You never were a great sleeper. She was crying so hard she could barely talk.

Completely hysterical. When I finally calmed her down, she said Winona was gone. She’d hightailed it out of here.”

I felt nauseous, thinking about my mother losing her best friend. A best friend I’d never known a thing about.

My dad twisted his wedding ring. “We were…your mom was never the same, after Winona left. It changed her.” He shook his head, as if he were coming out of a trance. “Anyway.”

I was grateful for the information—I was—but hearing him say anything even approaching negative about my mom made me want to spit on him.

He’d had a secret plot to leave, too, after all.

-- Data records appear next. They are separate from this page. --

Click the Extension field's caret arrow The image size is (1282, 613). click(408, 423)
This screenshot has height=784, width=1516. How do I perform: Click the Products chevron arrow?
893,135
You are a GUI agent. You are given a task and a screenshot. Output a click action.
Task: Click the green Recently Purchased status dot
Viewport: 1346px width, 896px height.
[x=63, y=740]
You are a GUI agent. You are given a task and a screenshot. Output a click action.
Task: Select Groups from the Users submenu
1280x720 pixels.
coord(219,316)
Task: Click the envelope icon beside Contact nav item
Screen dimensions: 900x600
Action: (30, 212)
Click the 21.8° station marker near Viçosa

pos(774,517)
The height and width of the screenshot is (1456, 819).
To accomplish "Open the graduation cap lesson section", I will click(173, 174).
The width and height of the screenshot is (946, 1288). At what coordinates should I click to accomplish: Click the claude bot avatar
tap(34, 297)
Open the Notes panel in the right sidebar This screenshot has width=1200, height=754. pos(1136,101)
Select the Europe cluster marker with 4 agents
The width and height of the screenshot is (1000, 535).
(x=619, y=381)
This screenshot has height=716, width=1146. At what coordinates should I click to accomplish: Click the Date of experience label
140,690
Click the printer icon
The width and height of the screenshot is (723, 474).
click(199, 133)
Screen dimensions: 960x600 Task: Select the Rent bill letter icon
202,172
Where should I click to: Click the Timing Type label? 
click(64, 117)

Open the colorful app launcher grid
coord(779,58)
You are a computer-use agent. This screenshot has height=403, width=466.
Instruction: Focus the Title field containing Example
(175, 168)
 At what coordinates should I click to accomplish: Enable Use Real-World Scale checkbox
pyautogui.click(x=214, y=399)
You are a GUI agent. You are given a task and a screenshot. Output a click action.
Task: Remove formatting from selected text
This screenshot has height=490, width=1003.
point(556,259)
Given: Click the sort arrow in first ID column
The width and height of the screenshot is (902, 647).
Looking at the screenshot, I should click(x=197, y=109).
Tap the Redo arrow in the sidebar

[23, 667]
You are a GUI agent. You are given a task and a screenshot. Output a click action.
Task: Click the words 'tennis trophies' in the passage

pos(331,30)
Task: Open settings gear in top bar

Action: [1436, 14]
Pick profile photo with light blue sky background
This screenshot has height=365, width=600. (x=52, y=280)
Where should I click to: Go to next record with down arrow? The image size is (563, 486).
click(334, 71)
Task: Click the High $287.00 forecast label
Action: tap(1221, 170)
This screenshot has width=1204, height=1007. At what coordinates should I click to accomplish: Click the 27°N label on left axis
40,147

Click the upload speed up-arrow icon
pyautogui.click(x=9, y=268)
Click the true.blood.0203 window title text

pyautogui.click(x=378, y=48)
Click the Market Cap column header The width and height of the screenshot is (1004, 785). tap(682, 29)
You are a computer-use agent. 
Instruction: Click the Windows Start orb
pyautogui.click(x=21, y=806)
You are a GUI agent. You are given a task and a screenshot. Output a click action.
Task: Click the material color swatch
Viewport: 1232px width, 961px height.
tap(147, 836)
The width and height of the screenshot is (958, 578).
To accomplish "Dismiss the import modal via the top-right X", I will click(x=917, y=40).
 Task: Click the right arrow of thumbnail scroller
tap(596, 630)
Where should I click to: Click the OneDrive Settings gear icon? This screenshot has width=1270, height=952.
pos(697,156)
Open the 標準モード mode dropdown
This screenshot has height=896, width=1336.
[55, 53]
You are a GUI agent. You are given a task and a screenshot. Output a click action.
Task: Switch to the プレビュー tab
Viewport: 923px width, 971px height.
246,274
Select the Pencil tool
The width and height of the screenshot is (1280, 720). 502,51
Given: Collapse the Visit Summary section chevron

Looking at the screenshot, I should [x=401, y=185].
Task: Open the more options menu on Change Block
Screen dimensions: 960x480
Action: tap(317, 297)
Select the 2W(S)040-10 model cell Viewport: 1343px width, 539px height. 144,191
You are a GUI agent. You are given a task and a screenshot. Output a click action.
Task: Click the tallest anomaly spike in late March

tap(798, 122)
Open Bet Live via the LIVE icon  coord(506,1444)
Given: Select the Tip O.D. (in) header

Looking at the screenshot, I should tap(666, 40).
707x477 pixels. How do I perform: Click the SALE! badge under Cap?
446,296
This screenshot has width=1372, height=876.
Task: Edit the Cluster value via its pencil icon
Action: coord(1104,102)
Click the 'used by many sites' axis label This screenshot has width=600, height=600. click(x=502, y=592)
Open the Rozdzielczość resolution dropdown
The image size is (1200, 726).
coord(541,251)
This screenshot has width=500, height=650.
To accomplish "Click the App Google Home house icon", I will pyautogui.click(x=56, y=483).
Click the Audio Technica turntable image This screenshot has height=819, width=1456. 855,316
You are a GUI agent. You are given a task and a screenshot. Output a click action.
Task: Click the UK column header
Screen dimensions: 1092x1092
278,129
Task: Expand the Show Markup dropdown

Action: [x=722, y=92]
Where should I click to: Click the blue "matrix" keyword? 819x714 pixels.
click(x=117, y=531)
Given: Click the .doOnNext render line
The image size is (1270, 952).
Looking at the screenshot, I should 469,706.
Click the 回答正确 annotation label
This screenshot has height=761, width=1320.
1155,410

We looked at each other. The shape and color of our eyes was so similar, it was sometimes startling. In his face, I saw myself. But I mostly saw a stranger. I saw a man who didn’t know a goddamn thing about me, who had never cared enough to learn.

“Is that why you took that job, then?” I asked, words spilling out of their own accord. “Because she changed?”

“Greer…,” he said, like he was exasperated, and ran a hand through his too-short hair. “I didn’t mean to upset you. I know today is hard. Your mom was a very special woman.”

“Thanks,” I mumbled, the ire draining out of me, then paused before I put the old photo back in my pocket. “Does this mean anything to you?” I asked, flipping it over to show him the pencil-drawn symbol.

He closed one eye and squinted at it, and I knew immediately it was a dead end. “Not a clue.”

My shoulders slumped in disappointment, though I wasn’t exactly surprised. “Well, I appreciate you coming. Seriously.” Even if he couldn’t even stay a single night.

“Annie would be proud of you,” he said, though I’m not sure either of us knew what for. But I forced myself to smile anyway, and I watched my only living parent leave me behind, again.